"Are you going to tell her I told you?"
"I don't know what I'm going to do, Lady Harriet—I don't know."
"Ah!"
With a cry of exasperation she turned away and sat down in her chair again.
"Good-bye," he muttered, and slouched awkwardly out of the room.
She sat on where she was, very still, frowning, her hand holding her chin, only her restless eyes roving about the room. She was like some handsome, fierce, caged beast. There she sat for close on an hour, thinking of what she was and of what she had done—of how he had shown her the picture of herself, and of how, from malice and in her wrath, she had betrayed Christine. Once only in all this time her lips moved; they moved to mutter:
"What a cursed woman I am!"
CHAPTER XII
IMAGES AND THEIR WORK
By this time young Walter Blake had not only clearly determined what he wanted and meant to do, he had also convinced himself of his wisdom and courage in wanting and meaning to do it. He was not blind, he declared, to the disagreeable and distressing incidents. There were painful features. There would be a scandal, and there would be an awkward and uncomfortable period—a provisional period before life settled down on its new and true lines. That was inevitable, since this case—the case of himself and Sibylla—was exceptional, whereas laws and customs were made for the ordinary cases. He did not condemn the laws and customs wholesale, but he was capable of seeing when a case was exceptional, and he had the wisdom and the courage to act on what he perceived. He even admitted that very few cases were really exceptional, and took the more credit for perceiving that this one really was. He did not take Grantley into account at all, neither what he was nor what he might do. Grantley seemed to him negligible. He confined his consideration to Sibylla and himself—and the exceptional nature of the case was obvious. He was a prey to his ready emotions and to his facile exaltation. Desires masqueraded as reasons, and untempered impulses wore the decent cloak of a high resolve. If he could have put the case like that to himself, it might not have seemed so plainly exceptional.

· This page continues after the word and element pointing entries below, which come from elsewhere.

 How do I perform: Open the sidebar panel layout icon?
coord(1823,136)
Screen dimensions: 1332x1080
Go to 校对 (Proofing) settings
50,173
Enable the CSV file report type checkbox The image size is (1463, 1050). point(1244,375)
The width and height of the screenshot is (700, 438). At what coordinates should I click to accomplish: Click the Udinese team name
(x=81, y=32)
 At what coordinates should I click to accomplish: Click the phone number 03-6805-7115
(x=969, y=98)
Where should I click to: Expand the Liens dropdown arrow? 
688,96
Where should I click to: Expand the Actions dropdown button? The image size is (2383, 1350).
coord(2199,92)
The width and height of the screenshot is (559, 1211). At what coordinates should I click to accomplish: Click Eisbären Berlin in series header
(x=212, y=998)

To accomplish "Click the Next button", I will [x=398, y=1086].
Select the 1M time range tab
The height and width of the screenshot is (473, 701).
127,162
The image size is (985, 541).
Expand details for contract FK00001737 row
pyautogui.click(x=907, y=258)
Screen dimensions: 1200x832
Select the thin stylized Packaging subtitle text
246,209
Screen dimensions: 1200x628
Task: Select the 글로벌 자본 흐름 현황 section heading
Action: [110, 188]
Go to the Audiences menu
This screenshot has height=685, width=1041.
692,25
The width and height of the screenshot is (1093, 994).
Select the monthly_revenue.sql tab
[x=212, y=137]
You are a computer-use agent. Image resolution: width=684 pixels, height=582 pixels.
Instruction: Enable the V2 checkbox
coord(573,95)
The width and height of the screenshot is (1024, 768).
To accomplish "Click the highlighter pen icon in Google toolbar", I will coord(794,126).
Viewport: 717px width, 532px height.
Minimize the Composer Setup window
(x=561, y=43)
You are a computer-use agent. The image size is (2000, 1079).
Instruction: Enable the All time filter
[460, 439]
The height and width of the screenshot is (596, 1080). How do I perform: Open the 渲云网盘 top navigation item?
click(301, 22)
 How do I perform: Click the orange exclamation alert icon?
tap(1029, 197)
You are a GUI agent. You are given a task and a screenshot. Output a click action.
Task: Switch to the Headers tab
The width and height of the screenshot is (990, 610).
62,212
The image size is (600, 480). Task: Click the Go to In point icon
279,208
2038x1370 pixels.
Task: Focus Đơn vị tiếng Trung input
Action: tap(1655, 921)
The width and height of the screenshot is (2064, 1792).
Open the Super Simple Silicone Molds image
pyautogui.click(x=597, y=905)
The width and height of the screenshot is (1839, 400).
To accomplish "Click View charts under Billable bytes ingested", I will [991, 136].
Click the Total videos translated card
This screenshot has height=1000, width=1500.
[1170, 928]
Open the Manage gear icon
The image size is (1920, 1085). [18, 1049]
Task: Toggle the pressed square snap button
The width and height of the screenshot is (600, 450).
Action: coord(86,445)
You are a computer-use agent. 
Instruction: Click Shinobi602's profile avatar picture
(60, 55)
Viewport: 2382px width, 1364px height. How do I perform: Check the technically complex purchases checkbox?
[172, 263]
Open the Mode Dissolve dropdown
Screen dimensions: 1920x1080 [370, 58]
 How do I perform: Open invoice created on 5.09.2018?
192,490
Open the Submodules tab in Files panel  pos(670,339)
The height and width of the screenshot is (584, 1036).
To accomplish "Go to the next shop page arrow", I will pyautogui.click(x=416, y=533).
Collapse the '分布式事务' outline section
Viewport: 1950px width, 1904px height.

He was never more convinced of his wisdom and courage than when he listened to Caylesham's conversation. They were racecourse and club acquaintances, and had lunched together at Caylesham's flat on the Sunday on which John Fanshaw went to Lady Harriet's house in order to show her the error of her ways. Blake glowed with virtue as he listened to his friend's earthly views and measured his friend's degraded standards against his own.